The Robison house was modern once and people still describe it that way, although its appliances and fixtures are frozen like the clocks in a fairy tale, set circa 1985, the last remodel. A mix of milled stone, lumber and glass, it nestles into the side of the hill on a stone base, a door leading into the aboveground basement, but the family custom was to use that door only in the most inclement weather, and Clem is not one to break long-standing habits. He has continued to mount the long stone staircase, which creates the illusion that one is climbing a natural path up the hillside. The steps are charming, but there is something off about them. Too low or too high, they fool the foot, and over the years almost everyone in the family has taken a tumble or near-tumble down. Gwen’s turn came when she was thirteen, rushing outside and neglecting to consider that the sheen on the steps might be ice, not mere moisture. She traveled the entire flight on her butt, boom, boom, boom, her friends laughing at the bottom. At thirteen, the end result was a bruised coccyx and ego, nothing more.

Her father, coming outside to get the paper on a cool but dry March morning, missed a step, tumbled almost to the street and broke his left hip.

“Do you know how many people die within a year of breaking a hip?” Gwen asks her father, still in University Hospital.

“Gwen, I taught geriatric medicine for years. I think I’m up on the facts. Most people don’t die.”

“But a lot do. Almost a third.”

“Still, most don’t. And I’m in good health otherwise. I just have to be disciplined about recovery and therapy.”

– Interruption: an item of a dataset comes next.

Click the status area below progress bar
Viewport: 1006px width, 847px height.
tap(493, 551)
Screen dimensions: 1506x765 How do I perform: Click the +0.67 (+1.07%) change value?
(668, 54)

“Miller and Fee want you to sell the house, move into assisted living.”

That again. And you?”

“I’m holding them off. For now. I told them I would assess your situation.”

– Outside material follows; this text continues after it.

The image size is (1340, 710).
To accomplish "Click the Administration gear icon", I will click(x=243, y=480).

They smile at each other, coconspirators. Gwen believes herself to be her father’s favorite, although he would never say such a thing. His denials are sincere when her much older siblings, Miller and Fiona, bring up the contentious matter. “I was just more available when Gwen was little,” their father says. “Less career obsessed.” “Daddy doesn’t have favorites,” Gwen says. But she knows the seven-year gap between Fiona and Gwen is not enough to explain their father’s clear preference for her. There is her remarkable resemblance to their mother, dead for almost twenty-five years. And there is the bond of the house and the neighborhood, Dickeyville, which Gwen and her father love more fiercely than anyone else in the family. As a child, she used to take long walks with him in the hills behind the house, never letting on that she traveled farther and deeper into them when she was with her friends. Miller and Fee, living thousands of miles away, have been trying to get their father out of the house for years, decades, ever since their mother’s death. Gwen, who remains in Baltimore, has done whatever she can to allow her father to stay in the family home. Should the day come that he really can’t live there, it has always been their unspoken understanding that Gwen will take over the house for her own family.